→ Exercise objective
Beneath this line are the data; copy exactly the part of them that opens with the line containing "Task: Open the entries per page dropdown" and closes with the line containing "The width and", and only that part.

→ Records shown
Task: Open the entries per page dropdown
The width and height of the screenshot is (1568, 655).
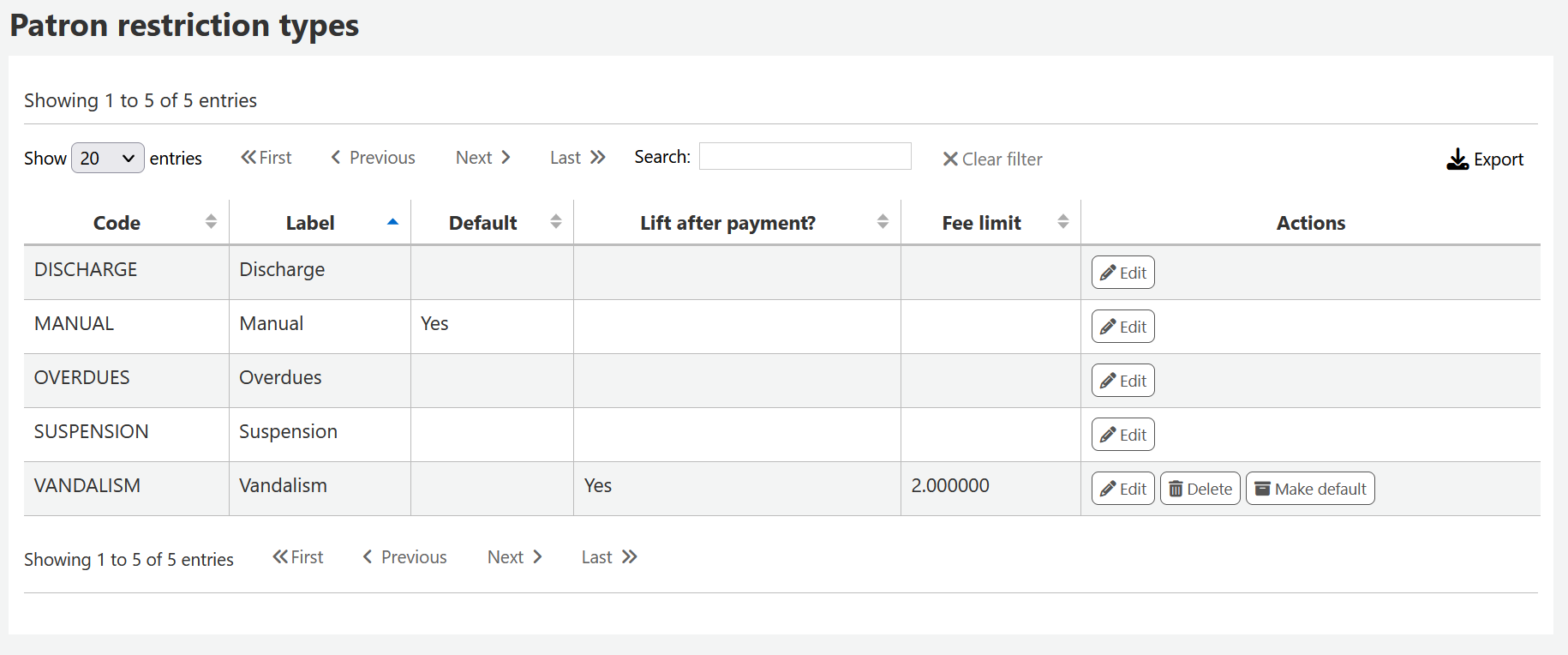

* * *

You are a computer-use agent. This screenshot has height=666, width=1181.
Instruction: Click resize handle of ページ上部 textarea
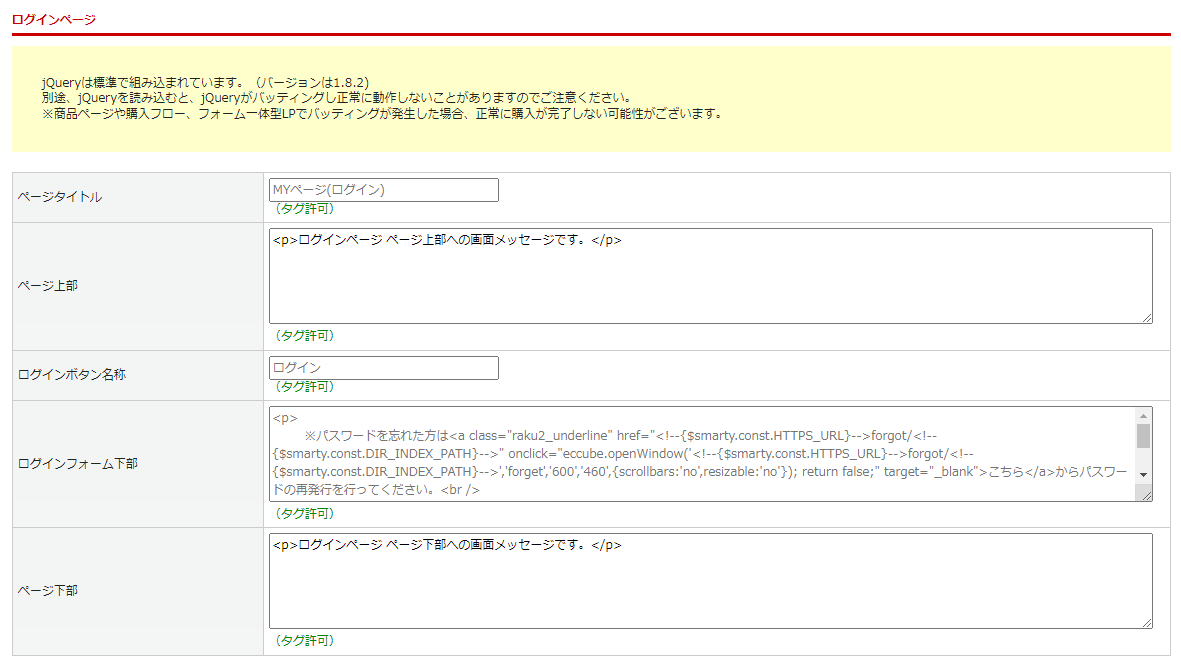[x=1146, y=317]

→ Written answer
Task: Open the entries per page dropdown
The width and height of the screenshot is (1568, 655).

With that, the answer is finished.